Mais sobre o tema SMB 2017: Ute Craemer fala sobre “O ritmo que dá força”

17 de maio de 2017

Compreender a importância do ritmo — do tempo, da música, da natureza, do nosso corpo — e se inspirar nele para incentivar o brincar. É esta a proposta de Ute Craemer, educadora e ativista pela defesa do tempo da infância, criadora da Aliança pela Infância no Brasil (hoje é parte do Conselho) e da Associação Comunitária Monte Azul. Leia o artigo, presente também no Guia da Semana Mundial do Brincar 2017 – Inspirações para Experiências Felizes, e aproveite para entrar no ritmo. 

 

O RITMO QUE DÁ FORÇA
por UTE CRAEMER

Um arquétipo de ritmo é o nosso coração e pulmões, com sua interação em nosso sistema cardiorrespiratório. Imaginem como este ritmo é fiel, constante, por anos, décadas, às vezes, um século, até ele repousar e se juntar de novo aos ritmos cósmicos.

Observando a natureza, percebemos os ritmos de dia e noite, das estações, de seca e chuva, dentre tantos outros. Na vida cotidiana, existem ainda os ritmos que nós mesmos criamos, como os momentos de comer, dormir e brincar. O compasso da poesia, da música. A cadência das orações ou o ritual da meditação que ajudam alguns a se conectarem aos seus próprios mundos espirituais.

Ritmo nunca é rotina, pois a rotina é mecânica e ritmo é vida, sempre com pequenas variações para que a vida possa fluir. Principalmente na infância, quando a criança forma seu corpo, sua força vital, sua resiliência, o compasso ritmado é o alicerce para a saúde física e psíquica. Assim, pais e educadores devem estruturar as atividades do dia, da semana, e mesmo do ano conforme um ritmo saudável.

Acordar pela manhã, comer em horas regulares, aprender e brincar, dormir cedo – tudo exige um movimento que organiza a saúde para o resto da vida. A criança, sem olhar no relógio, já sabe que chegou a hora de se divertir, de ir para escola, de fazer suas tarefas. O relógio é interno, faz parte de seu corpo vital. E mais: ritmo dá segurança, confiança na vida. O medo que a criança desenvolve, muitas vezes, tem a ver com a falta de segurança que traz essa organização.

É o compasso do calendário. A criança – de forma mais inconsciente no princípio da vida e mais racional conforme se desenvolve – sente o passar da semana, do mês, do ano. Aos poucos, elas começam a sentir a chegada de seu aniversário, de uma data comemorativa. É o ritmo interno que se estabeleceu.

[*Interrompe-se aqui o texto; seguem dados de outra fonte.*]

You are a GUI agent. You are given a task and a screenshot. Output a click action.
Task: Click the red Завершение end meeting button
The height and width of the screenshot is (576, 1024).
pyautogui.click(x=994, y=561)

O ano se estrutura com as festas que aparecem na folhinha: aniversários, celebrações religiosas, festejos de valorização dos rituais dos povos, como as festas de São João e o próprio Carnaval, no caso do Brasil. Outros marcos também organizam o ano, com o Dia do Índio, as celebrações cívicas, o Dia do Professor.

Nossa biografia também tem ritmos. Em muitas culturas, desde os tempos mais remotos, observa-se que o número sete é um ícone relacionado ao tempo: sete dias, sete anos da infância, da adolescência, e depois a maturidade. Sem dúvida existem variações, principalmente hoje em dia, com tantas pressões. Desde o parto, o ser humano é coagido a acelerar seu crescimento, seu desenvolvimento – o que pode converter-se em sérios traumas.

Termino esta reflexão com um trecho do livro “Destroços e traumas”, de Bernd Ruf, literatura de referência para a Pedagogia de Emergência*. O livro explica como um trauma prejudica a vida física, emocional e espiritual da criança e como, entre outras ferramentas, a ritmização da vida ajuda na cura, amenizando os efeitos de traumas para que eles não se tornem fixos dentro da organização vital do ser humano.

“(…) quanto mais jovem for um organismo em desenvolvimento tanto mais intensamente ele depende de cuidados constantes e proteção de seus ritmos biológicos. Isso retornará mais tarde como saúde estável, adaptabilidade e considerável tolerância ao estresse. (…) A ritmicidade orgânica endógena será estabelecida, portanto, nos primeiros anos do desenvolvimento infantil por meio dos ritmos do ambiente, como os dias, semanas, meses e anos, os quais dependem de eventos e de influencias cósmicas.”

* Termo criado pelo pedagogo Bernd Ruf que propõe uma intervenção pedagógica para crianças psiquicamente traumatizadas em regiões de crise.